Somatic Experiencing®

With Mark Myran

The Approach

In most places, you will see trauma described as events that overwhelm our ability to cope with them.  Somatic Experiencing takes a different view – that trauma is about how our nervous system has adapted to our experiences.

“Trauma is not what happens to us, but what we hold inside in the absence of an empathic witness.”

– Peter A Levine, PhD

SE is a body-oriented approach to heal trauma and other stress disorders.  It recognizes that we have several instinctual strategies for survival (including fight, flight, freeze, and fawn).  Our nervous systems can become stuck, rejecting or relying soley on just one of these survival responses.  The goal of SE is to essentially wake your internal tiger – that part of you that wanted to fight, but felt powerless; that part of you that wanted to flee, but was unable to move.

How It Works

The SE approach is to guide clients to become aware of the connection between emotions and bodily sensations, and to build up the capacity to experience suppressed or difficult emotions without becoming overwhelmed.  If you work with me, you will hear me say, “Would it be okay to hang out with that for a little bit?” referring to a moment of anger, a flutter in the belly, or something similar.  And the next instant, we could be discussing your favorite hobby.  This is part of nervous system regulation – feeling difficult emotions, allowing them to run their course, and then experiencing more enjoyable emotions.
The work is gentle.

There is a reason you suppress your anger or try to keep your fear locked away somewhere safe.  We approach these emotions gently, with kindness, and “hang out” with them only as much as you are ready for.  Over time, you will build your capacity and they won’t feel so difficult.
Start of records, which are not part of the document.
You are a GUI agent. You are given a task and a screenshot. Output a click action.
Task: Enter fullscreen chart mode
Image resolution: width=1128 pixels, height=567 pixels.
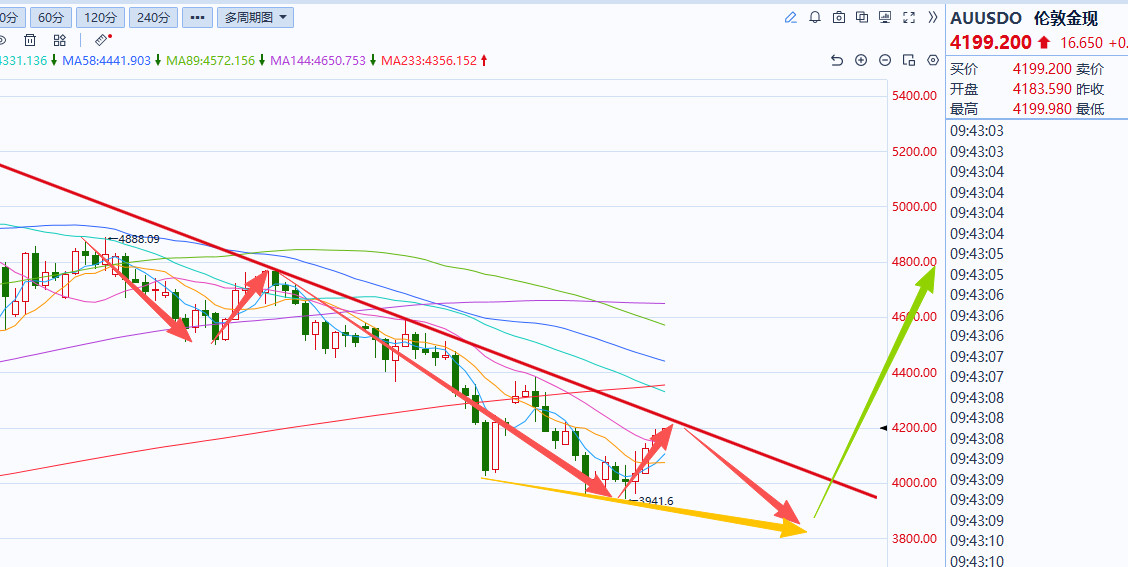point(909,17)
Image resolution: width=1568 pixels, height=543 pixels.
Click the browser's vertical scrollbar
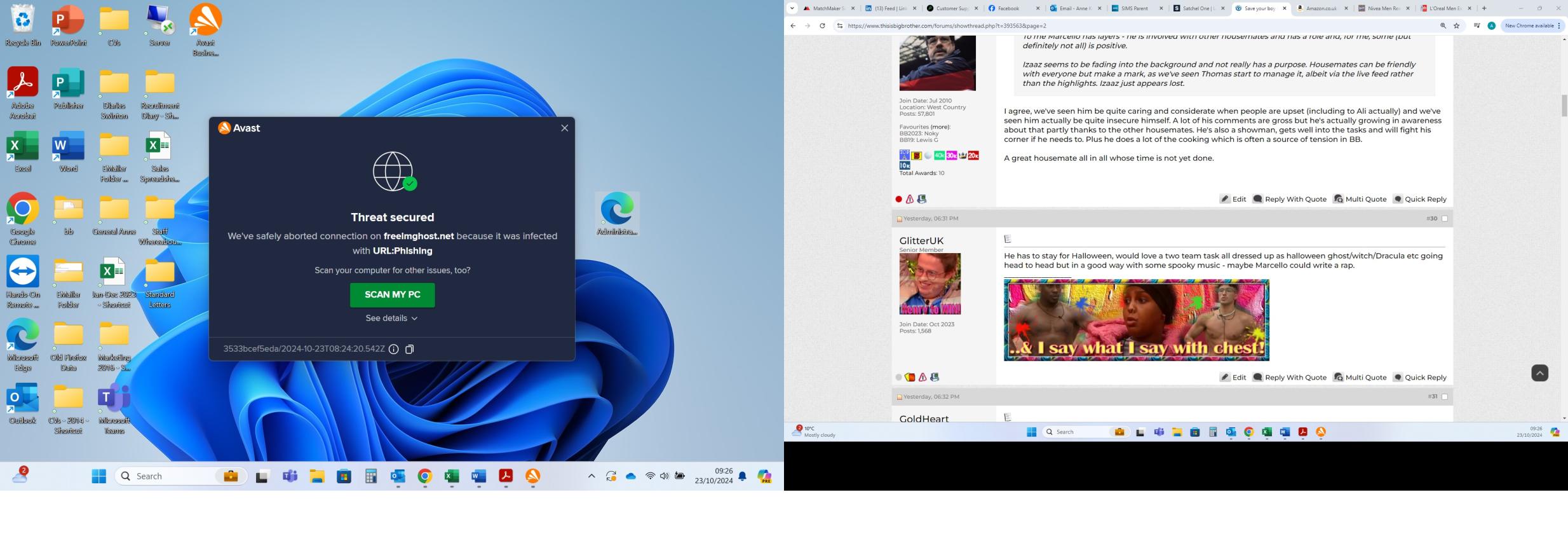1564,106
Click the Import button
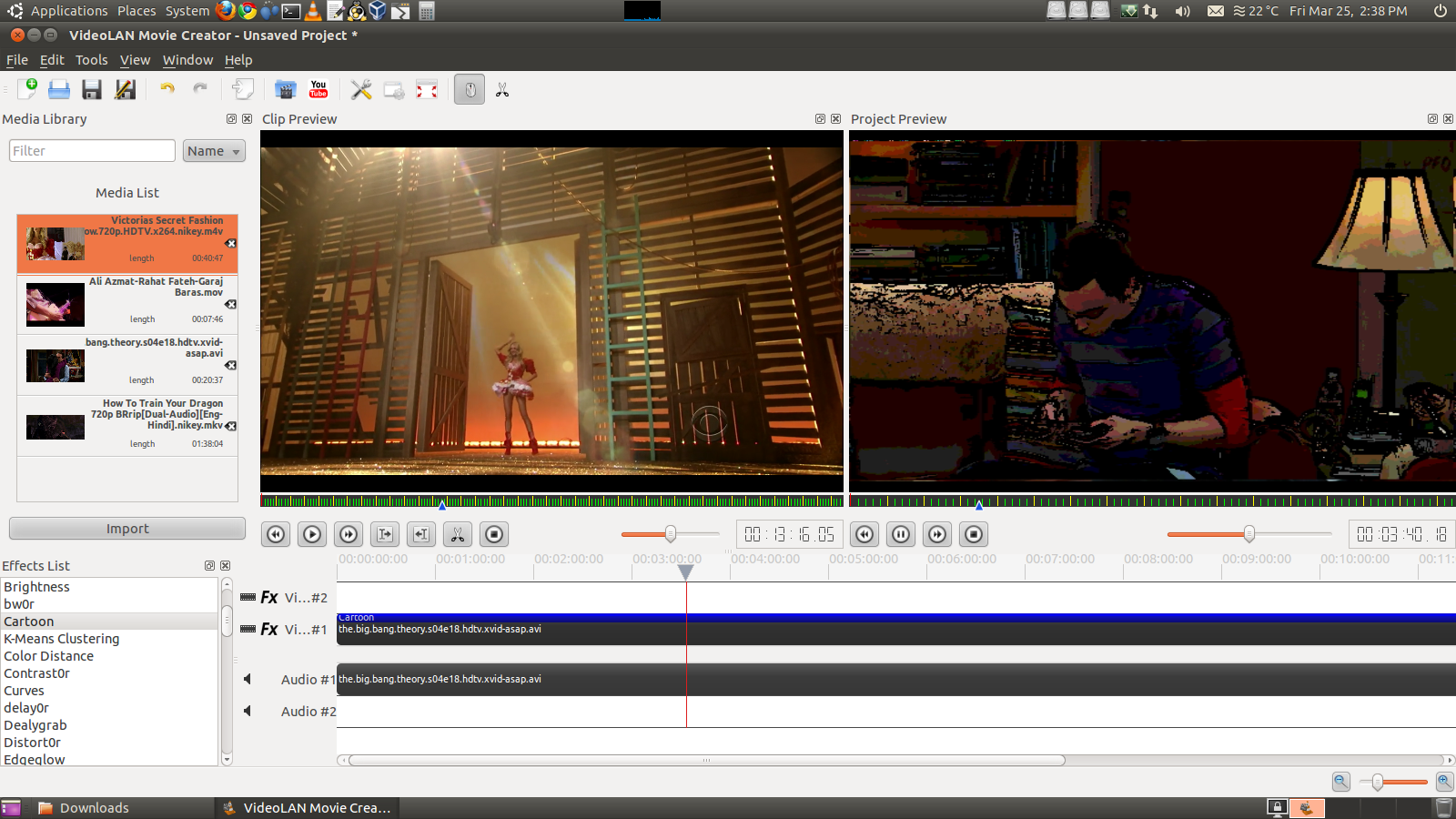Screen dimensions: 1456x819 tap(127, 529)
SE therapy is experiential.

This can include finding safe and meaningful ways to complete self-protective responses that were thwarted, releasing the survival energy the body has been holding on to.  For example, sometimes a client’s body can become fidgety, and they express an urge to flee out of the office.  So we may get up and move those parts that want to run, all while staying connected to the nervous system’s response.

Bottom-Up Approach

Some types of therapy start at the “top,” with our thoughts and beliefs, and the idea that the problem is not what happened, but how you think about what happened.  SE starts at the “bottom,” with the sensations that lie underneath our feelings and beliefs.  When you start at the bottom, nothing is irrational and everything you’re experiencing makes sense in the context of surviving until today.  The goal, then, is to restore the ability of the nervous system to regulate itself.  Imagine feeling fear without it leaping immediately to terror, and calming down when the danger has passed.  Or feeling anxious, and then noticing it pass as you find joy in the moment.  What if you could allow yourself to be angry, then watch it pass as you advocate for yourself?